Listed entries:
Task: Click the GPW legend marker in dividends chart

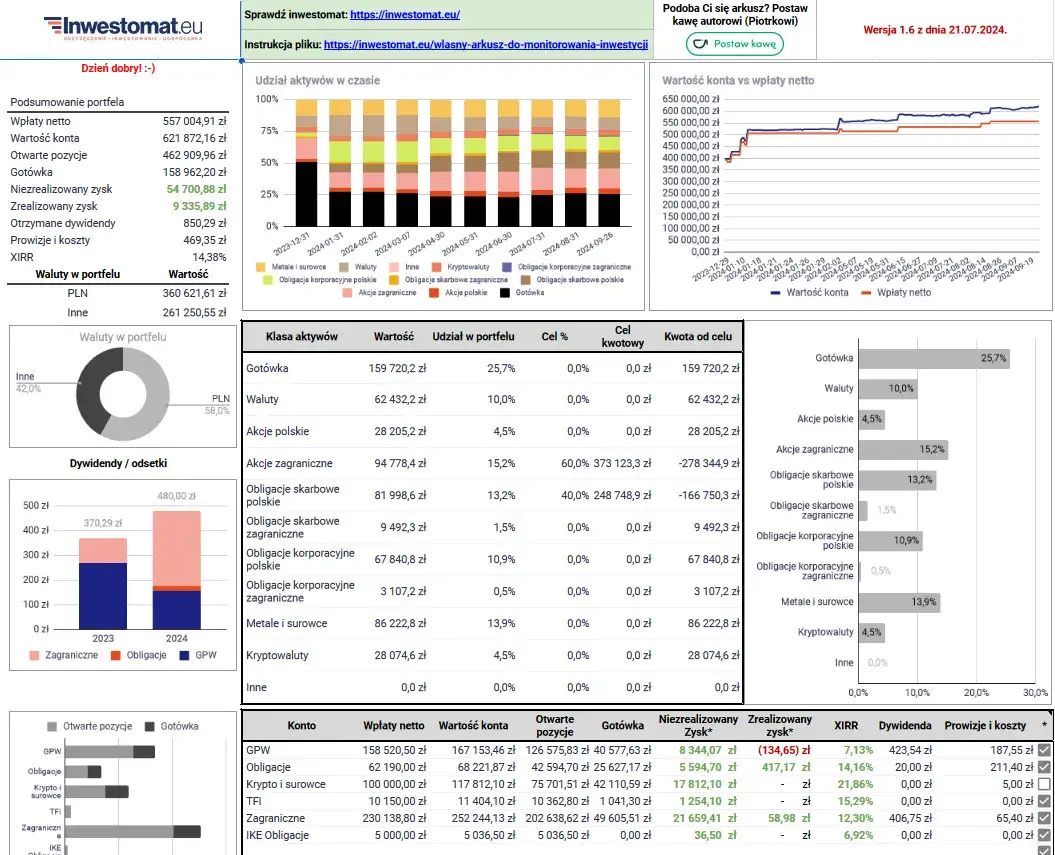Action: point(184,656)
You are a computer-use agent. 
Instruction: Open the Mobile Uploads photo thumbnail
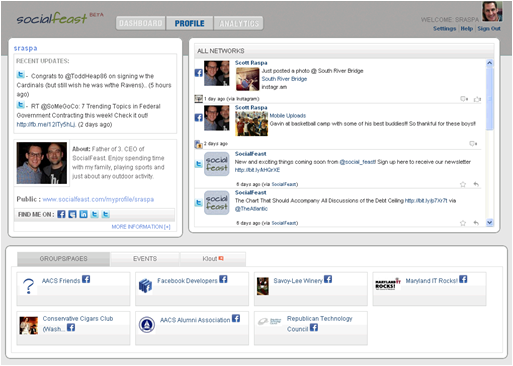(x=251, y=124)
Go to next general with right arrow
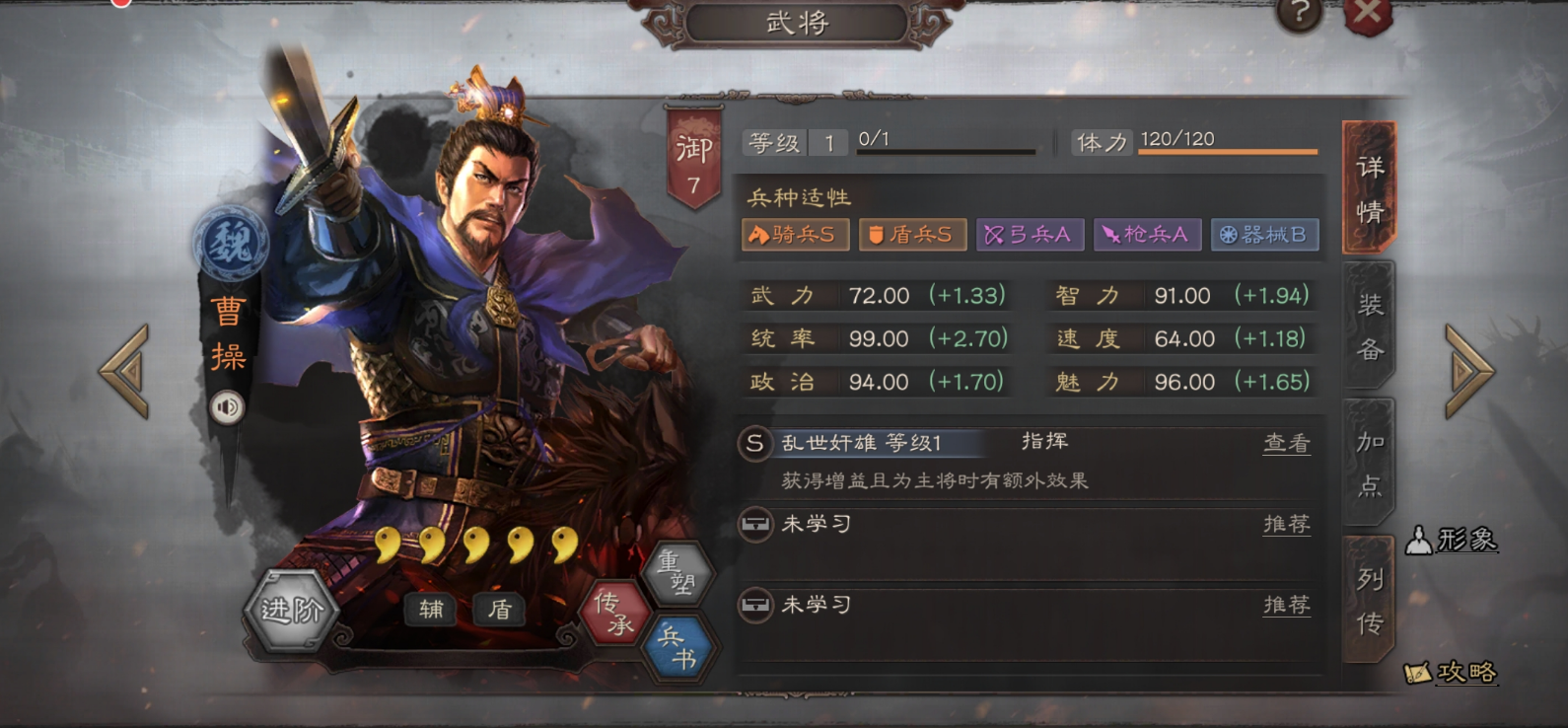Screen dimensions: 1568x728 click(x=1468, y=371)
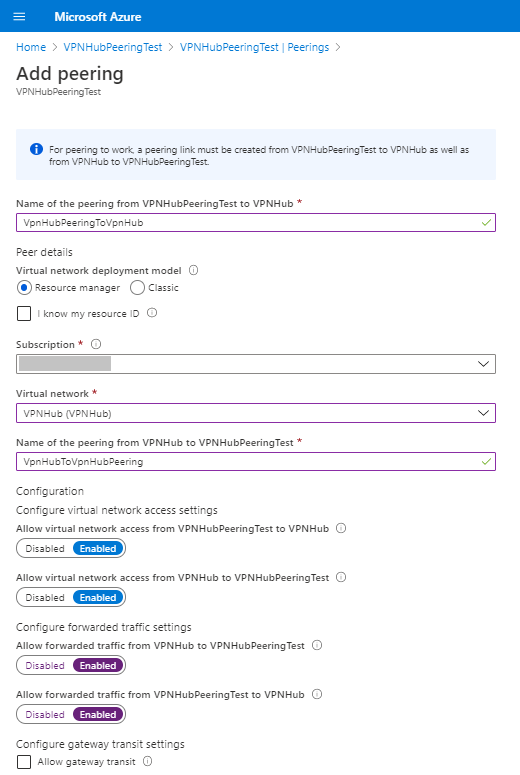Enable the Allow gateway transit checkbox

pyautogui.click(x=24, y=762)
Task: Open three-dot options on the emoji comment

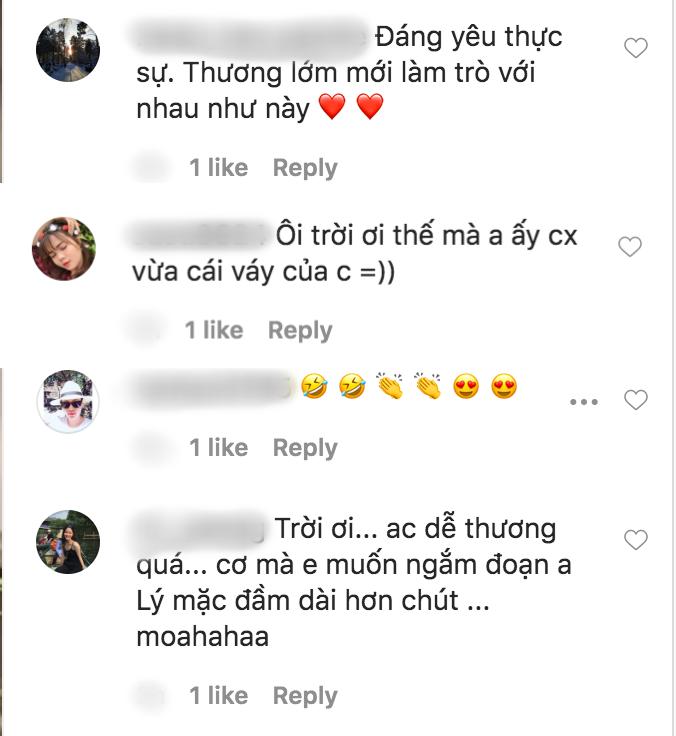Action: (584, 402)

Problem:
Reproduce verbatim the lines of the entries from the line that contains "Task: Open three-dot" through the end of the entries, including both ends. Leave the pictures out of your reply.

Response for this exercise:
Task: Open three-dot options on the emoji comment

Action: (584, 402)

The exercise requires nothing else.